Written exercise:
Rewrite all the records below, changing every "Bekijk" to "Toon" and leaving everything else as it is.
━━━━━━━━
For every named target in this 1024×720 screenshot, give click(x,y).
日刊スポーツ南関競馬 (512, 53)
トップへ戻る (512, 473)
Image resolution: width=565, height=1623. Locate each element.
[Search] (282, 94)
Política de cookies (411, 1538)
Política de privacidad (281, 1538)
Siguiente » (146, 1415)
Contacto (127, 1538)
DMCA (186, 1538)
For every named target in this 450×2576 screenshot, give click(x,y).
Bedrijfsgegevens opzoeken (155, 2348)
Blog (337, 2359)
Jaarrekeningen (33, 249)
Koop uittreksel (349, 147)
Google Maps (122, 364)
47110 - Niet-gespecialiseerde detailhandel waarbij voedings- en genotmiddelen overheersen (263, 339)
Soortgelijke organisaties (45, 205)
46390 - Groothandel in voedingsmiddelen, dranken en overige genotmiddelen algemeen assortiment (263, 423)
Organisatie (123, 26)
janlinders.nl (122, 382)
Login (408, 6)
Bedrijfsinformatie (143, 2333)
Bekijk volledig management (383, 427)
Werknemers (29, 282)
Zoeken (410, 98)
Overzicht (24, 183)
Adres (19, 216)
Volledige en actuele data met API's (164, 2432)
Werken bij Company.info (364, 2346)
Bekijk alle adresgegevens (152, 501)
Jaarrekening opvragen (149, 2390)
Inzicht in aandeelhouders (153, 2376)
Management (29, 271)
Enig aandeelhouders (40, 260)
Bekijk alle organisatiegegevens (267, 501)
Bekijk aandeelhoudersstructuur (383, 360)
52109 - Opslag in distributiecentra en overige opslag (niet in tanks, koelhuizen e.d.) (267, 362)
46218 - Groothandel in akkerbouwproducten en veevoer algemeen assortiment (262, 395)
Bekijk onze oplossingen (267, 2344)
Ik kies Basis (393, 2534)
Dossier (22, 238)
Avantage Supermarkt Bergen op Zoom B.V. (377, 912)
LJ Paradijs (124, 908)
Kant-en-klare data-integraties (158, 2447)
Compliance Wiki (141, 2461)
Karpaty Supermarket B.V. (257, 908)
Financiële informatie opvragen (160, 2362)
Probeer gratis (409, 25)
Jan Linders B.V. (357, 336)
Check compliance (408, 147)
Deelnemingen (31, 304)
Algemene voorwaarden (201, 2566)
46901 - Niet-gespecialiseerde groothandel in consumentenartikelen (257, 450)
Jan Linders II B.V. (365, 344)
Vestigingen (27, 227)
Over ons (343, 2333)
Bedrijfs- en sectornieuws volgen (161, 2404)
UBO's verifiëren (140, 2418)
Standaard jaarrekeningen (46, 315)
━━━━━━━━
Result:
For every named target in this 1024×720 screenshot, give click(x,y).
日刊スポーツ南関競馬 (512, 53)
トップへ戻る (512, 473)
Image resolution: width=565, height=1623. Locate each element.
[Search] (282, 94)
Política de cookies (411, 1538)
Política de privacidad (281, 1538)
Siguiente » (146, 1415)
Contacto (127, 1538)
DMCA (186, 1538)
For every named target in this 450×2576 screenshot, give click(x,y).
Bedrijfsgegevens opzoeken (155, 2348)
Blog (337, 2359)
Jaarrekeningen (33, 249)
Koop uittreksel (349, 147)
Google Maps (122, 364)
47110 - Niet-gespecialiseerde detailhandel waarbij voedings- en genotmiddelen overheersen (263, 339)
Soortgelijke organisaties (45, 205)
46390 - Groothandel in voedingsmiddelen, dranken en overige genotmiddelen algemeen assortiment (263, 423)
Organisatie (123, 26)
janlinders.nl (122, 382)
Login (408, 6)
Bedrijfsinformatie (143, 2333)
Toon volledig management (383, 427)
Werknemers (29, 282)
Zoeken (410, 98)
Overzicht (24, 183)
Adres (19, 216)
Volledige en actuele data met API's (164, 2432)
Werken bij Company.info (364, 2346)
Toon alle adresgegevens (152, 501)
Jaarrekening opvragen (149, 2390)
Inzicht in aandeelhouders (153, 2376)
Management (29, 271)
Enig aandeelhouders (40, 260)
Toon alle organisatiegegevens (267, 501)
Toon aandeelhoudersstructuur (383, 360)
52109 - Opslag in distributiecentra en overige opslag (niet in tanks, koelhuizen e.d.) (267, 362)
46218 - Groothandel in akkerbouwproducten en veevoer algemeen assortiment (262, 395)
Toon onze oplossingen (267, 2344)
Ik kies Basis (393, 2534)
Dossier (22, 238)
Avantage Supermarkt Bergen op Zoom B.V. (377, 912)
LJ Paradijs (124, 908)
Kant-en-klare data-integraties (158, 2447)
Compliance Wiki (141, 2461)
Karpaty Supermarket B.V. (257, 908)
Financiële informatie opvragen (160, 2362)
Probeer gratis (409, 25)
Jan Linders B.V. (357, 336)
Check compliance (408, 147)
Deelnemingen (31, 304)
Algemene voorwaarden (201, 2566)
46901 - Niet-gespecialiseerde groothandel in consumentenartikelen (257, 450)
Jan Linders II B.V. (365, 344)
Vestigingen (27, 227)
Over ons (343, 2333)
Bedrijfs- en sectornieuws volgen (161, 2404)
UBO's verifiëren (140, 2418)
Standaard jaarrekeningen (46, 315)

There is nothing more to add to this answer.